The Big Lagoon state park in Pensacola had no campsites available, and I’m so glad it didn’t. After ten nights of camping I checked into a hotel in Gulf Breeze, Pensacola for two nights – to take stock, to rest up, to air my smelly kit and wash a few things by hand, and to see what’s up in Pensacola.  The storms came fast and furious, thunder and lightning and torrential downpours every couple of hours. I put the bike under cover a couple of times but I couldn’t keep up with the frequency. I upgraded my weather app to alert me of lightning in my vicinity and worried about having to leave during a storm. In the meantime, I could walk to a bar that sold a very good “blood orange beer” and timed the short walk between deluges.
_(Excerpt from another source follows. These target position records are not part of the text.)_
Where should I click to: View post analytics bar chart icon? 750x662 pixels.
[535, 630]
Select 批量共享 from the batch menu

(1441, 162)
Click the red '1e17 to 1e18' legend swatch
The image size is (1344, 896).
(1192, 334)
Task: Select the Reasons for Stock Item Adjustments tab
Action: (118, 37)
The view from my room in Gulf Breeze, Pensacola, Florida

Eventually, on my rest day, I was able to ride out and explore the white sands of the Pensacola beaches on the gulf islands and eat plump fresh oysters on the half shell followed by gumbo for lunch. No one looked like a local, everyone was sunburned and everyone was a tourist. I swam in the sea and in the hotel pool, and reluctantly prepped for an early start in the morning.

Pensacola beaches

2 thoughts on “A Long Ride, Part 4 – Natchez Trace, A Musical Odyssey, and I rode to Florida!”

  1. I asked you what your feelings were at the moment you arrived back home (I watched that instant, in bed, on robspot). You said “relieved, tired, happy”. I thought of the wide variety of experience you must have had on the ride. You might have just said “that was some experience!”
    After visiting Big Bend National Park you were returning, presumably, to your hotel in Alpine and appeared to visit “Zoe’s barber shop”. Well it would have made sense after two weeks on the road. I don’t know if you made a stop there and I wondered if she had accommodation. Is she on Facebook I wonder? Well, never mind!
    It was tantalising to feel to be with you on robspot and not share your experience. Thank you for writing some of it in “A long ride”.